◆ **Assignment**
The records below are to be written out again, exactly as they appear.

■ ■ ■ ■ ■ ■ ■

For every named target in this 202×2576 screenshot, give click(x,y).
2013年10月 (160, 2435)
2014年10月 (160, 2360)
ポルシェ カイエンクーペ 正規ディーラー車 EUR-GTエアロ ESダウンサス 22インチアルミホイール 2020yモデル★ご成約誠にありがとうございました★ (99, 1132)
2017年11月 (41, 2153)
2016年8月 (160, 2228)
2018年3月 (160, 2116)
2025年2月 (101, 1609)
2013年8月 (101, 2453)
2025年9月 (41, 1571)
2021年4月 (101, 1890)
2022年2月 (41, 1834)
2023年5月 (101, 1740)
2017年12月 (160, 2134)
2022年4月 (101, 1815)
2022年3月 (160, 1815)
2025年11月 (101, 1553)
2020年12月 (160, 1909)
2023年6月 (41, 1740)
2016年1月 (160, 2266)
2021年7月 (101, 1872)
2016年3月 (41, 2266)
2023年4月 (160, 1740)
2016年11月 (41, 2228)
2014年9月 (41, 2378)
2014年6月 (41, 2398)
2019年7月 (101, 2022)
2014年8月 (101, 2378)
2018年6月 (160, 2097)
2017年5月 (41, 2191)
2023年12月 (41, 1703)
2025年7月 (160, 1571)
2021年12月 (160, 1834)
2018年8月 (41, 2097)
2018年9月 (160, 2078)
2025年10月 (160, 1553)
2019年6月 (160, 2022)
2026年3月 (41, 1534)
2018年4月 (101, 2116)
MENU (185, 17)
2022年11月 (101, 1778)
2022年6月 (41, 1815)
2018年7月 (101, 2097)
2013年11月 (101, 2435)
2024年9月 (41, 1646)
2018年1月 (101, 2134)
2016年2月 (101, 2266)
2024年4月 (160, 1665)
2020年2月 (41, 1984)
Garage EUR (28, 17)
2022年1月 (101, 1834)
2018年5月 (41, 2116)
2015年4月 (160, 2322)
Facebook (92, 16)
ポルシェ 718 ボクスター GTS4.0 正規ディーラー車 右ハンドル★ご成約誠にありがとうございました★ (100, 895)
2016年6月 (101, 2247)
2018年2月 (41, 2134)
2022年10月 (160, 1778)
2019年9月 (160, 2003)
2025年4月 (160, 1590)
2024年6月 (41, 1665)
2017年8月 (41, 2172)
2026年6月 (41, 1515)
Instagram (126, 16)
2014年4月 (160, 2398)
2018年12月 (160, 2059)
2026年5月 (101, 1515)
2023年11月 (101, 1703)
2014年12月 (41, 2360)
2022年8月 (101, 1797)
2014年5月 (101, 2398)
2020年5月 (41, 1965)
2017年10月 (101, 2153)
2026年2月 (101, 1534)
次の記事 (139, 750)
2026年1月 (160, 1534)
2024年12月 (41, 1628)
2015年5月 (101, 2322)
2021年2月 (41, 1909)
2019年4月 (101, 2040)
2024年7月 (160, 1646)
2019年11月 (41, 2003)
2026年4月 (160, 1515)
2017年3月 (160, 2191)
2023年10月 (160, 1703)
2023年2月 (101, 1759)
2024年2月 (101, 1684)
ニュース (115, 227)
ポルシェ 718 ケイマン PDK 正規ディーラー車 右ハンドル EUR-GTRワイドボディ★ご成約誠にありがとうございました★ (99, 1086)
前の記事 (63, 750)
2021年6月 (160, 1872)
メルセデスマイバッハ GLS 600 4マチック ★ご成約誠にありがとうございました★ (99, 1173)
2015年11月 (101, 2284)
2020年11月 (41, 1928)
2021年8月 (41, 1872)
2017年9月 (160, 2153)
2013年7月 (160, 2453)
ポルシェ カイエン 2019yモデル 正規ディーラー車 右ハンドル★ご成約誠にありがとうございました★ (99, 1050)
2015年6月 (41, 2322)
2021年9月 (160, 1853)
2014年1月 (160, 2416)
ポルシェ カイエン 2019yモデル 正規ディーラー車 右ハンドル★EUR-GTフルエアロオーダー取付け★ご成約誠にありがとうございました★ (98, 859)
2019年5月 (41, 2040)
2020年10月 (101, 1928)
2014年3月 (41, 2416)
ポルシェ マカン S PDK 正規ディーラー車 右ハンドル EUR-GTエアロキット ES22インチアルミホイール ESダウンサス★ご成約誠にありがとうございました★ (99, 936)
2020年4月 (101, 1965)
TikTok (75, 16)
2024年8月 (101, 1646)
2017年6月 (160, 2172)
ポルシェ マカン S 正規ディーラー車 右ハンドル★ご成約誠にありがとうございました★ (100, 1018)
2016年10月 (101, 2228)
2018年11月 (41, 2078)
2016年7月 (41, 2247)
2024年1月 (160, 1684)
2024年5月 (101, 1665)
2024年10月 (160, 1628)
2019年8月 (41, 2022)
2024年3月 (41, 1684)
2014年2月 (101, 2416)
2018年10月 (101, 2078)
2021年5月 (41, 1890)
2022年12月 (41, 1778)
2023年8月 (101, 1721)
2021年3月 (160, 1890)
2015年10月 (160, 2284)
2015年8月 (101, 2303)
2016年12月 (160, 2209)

■ ■ ■ ■ ■ ■ ■

◆ **Written answer**
For every named target in this 202×2576 screenshot, give click(x,y).
2013年10月 (160, 2435)
2014年10月 (160, 2360)
ポルシェ カイエンクーペ 正規ディーラー車 EUR-GTエアロ ESダウンサス 22インチアルミホイール 2020yモデル★ご成約誠にありがとうございました★ (99, 1132)
2017年11月 (41, 2153)
2016年8月 (160, 2228)
2018年3月 (160, 2116)
2025年2月 (101, 1609)
2013年8月 (101, 2453)
2025年9月 (41, 1571)
2021年4月 (101, 1890)
2022年2月 (41, 1834)
2023年5月 (101, 1740)
2017年12月 (160, 2134)
2022年4月 (101, 1815)
2022年3月 (160, 1815)
2025年11月 (101, 1553)
2020年12月 (160, 1909)
2023年6月 (41, 1740)
2016年1月 (160, 2266)
2021年7月 (101, 1872)
2016年3月 (41, 2266)
2023年4月 (160, 1740)
2016年11月 (41, 2228)
2014年9月 (41, 2378)
2014年6月 (41, 2398)
2019年7月 (101, 2022)
2014年8月 (101, 2378)
2018年6月 (160, 2097)
2017年5月 (41, 2191)
2023年12月 (41, 1703)
2025年7月 (160, 1571)
2021年12月 (160, 1834)
2018年8月 (41, 2097)
2018年9月 (160, 2078)
2025年10月 (160, 1553)
2019年6月 (160, 2022)
2026年3月 (41, 1534)
2018年4月 (101, 2116)
MENU (185, 17)
2022年11月 (101, 1778)
2022年6月 (41, 1815)
2018年7月 (101, 2097)
2013年11月 (101, 2435)
2024年9月 (41, 1646)
2018年1月 (101, 2134)
2016年2月 (101, 2266)
2024年4月 (160, 1665)
2020年2月 (41, 1984)
Garage EUR (28, 17)
2022年1月 (101, 1834)
2018年5月 (41, 2116)
2015年4月 (160, 2322)
Facebook (92, 16)
ポルシェ 718 ボクスター GTS4.0 正規ディーラー車 右ハンドル★ご成約誠にありがとうございました★ (100, 895)
2016年6月 (101, 2247)
2018年2月 (41, 2134)
2022年10月 (160, 1778)
2019年9月 (160, 2003)
2025年4月 (160, 1590)
2024年6月 (41, 1665)
2017年8月 (41, 2172)
2026年6月 (41, 1515)
Instagram (126, 16)
2014年4月 (160, 2398)
2018年12月 (160, 2059)
2026年5月 (101, 1515)
2023年11月 (101, 1703)
2014年12月 (41, 2360)
2022年8月 (101, 1797)
2014年5月 (101, 2398)
2020年5月 (41, 1965)
2017年10月 (101, 2153)
2026年2月 (101, 1534)
次の記事 (139, 750)
2026年1月 (160, 1534)
2024年12月 (41, 1628)
2015年5月 (101, 2322)
2021年2月 (41, 1909)
2019年4月 (101, 2040)
2024年7月 (160, 1646)
2019年11月 (41, 2003)
2026年4月 (160, 1515)
2017年3月 (160, 2191)
2023年10月 (160, 1703)
2023年2月 (101, 1759)
2024年2月 (101, 1684)
ニュース (115, 227)
ポルシェ 718 ケイマン PDK 正規ディーラー車 右ハンドル EUR-GTRワイドボディ★ご成約誠にありがとうございました★ (99, 1086)
前の記事 (63, 750)
2021年6月 (160, 1872)
メルセデスマイバッハ GLS 600 4マチック ★ご成約誠にありがとうございました★ (99, 1173)
2015年11月 (101, 2284)
2020年11月 (41, 1928)
2021年8月 (41, 1872)
2017年9月 (160, 2153)
2013年7月 (160, 2453)
ポルシェ カイエン 2019yモデル 正規ディーラー車 右ハンドル★ご成約誠にありがとうございました★ (99, 1050)
2015年6月 (41, 2322)
2021年9月 (160, 1853)
2014年1月 (160, 2416)
ポルシェ カイエン 2019yモデル 正規ディーラー車 右ハンドル★EUR-GTフルエアロオーダー取付け★ご成約誠にありがとうございました★ (98, 859)
2019年5月 (41, 2040)
2020年10月 (101, 1928)
2014年3月 (41, 2416)
ポルシェ マカン S PDK 正規ディーラー車 右ハンドル EUR-GTエアロキット ES22インチアルミホイール ESダウンサス★ご成約誠にありがとうございました★ (99, 936)
2020年4月 (101, 1965)
TikTok (75, 16)
2024年8月 (101, 1646)
2017年6月 (160, 2172)
ポルシェ マカン S 正規ディーラー車 右ハンドル★ご成約誠にありがとうございました★ (100, 1018)
2016年10月 (101, 2228)
2018年11月 (41, 2078)
2016年7月 (41, 2247)
2024年1月 (160, 1684)
2024年5月 (101, 1665)
2024年10月 (160, 1628)
2019年8月 (41, 2022)
2024年3月 (41, 1684)
2014年2月 (101, 2416)
2018年10月 (101, 2078)
2021年5月 (41, 1890)
2022年12月 (41, 1778)
2023年8月 (101, 1721)
2021年3月 (160, 1890)
2015年10月 (160, 2284)
2015年8月 (101, 2303)
2016年12月 (160, 2209)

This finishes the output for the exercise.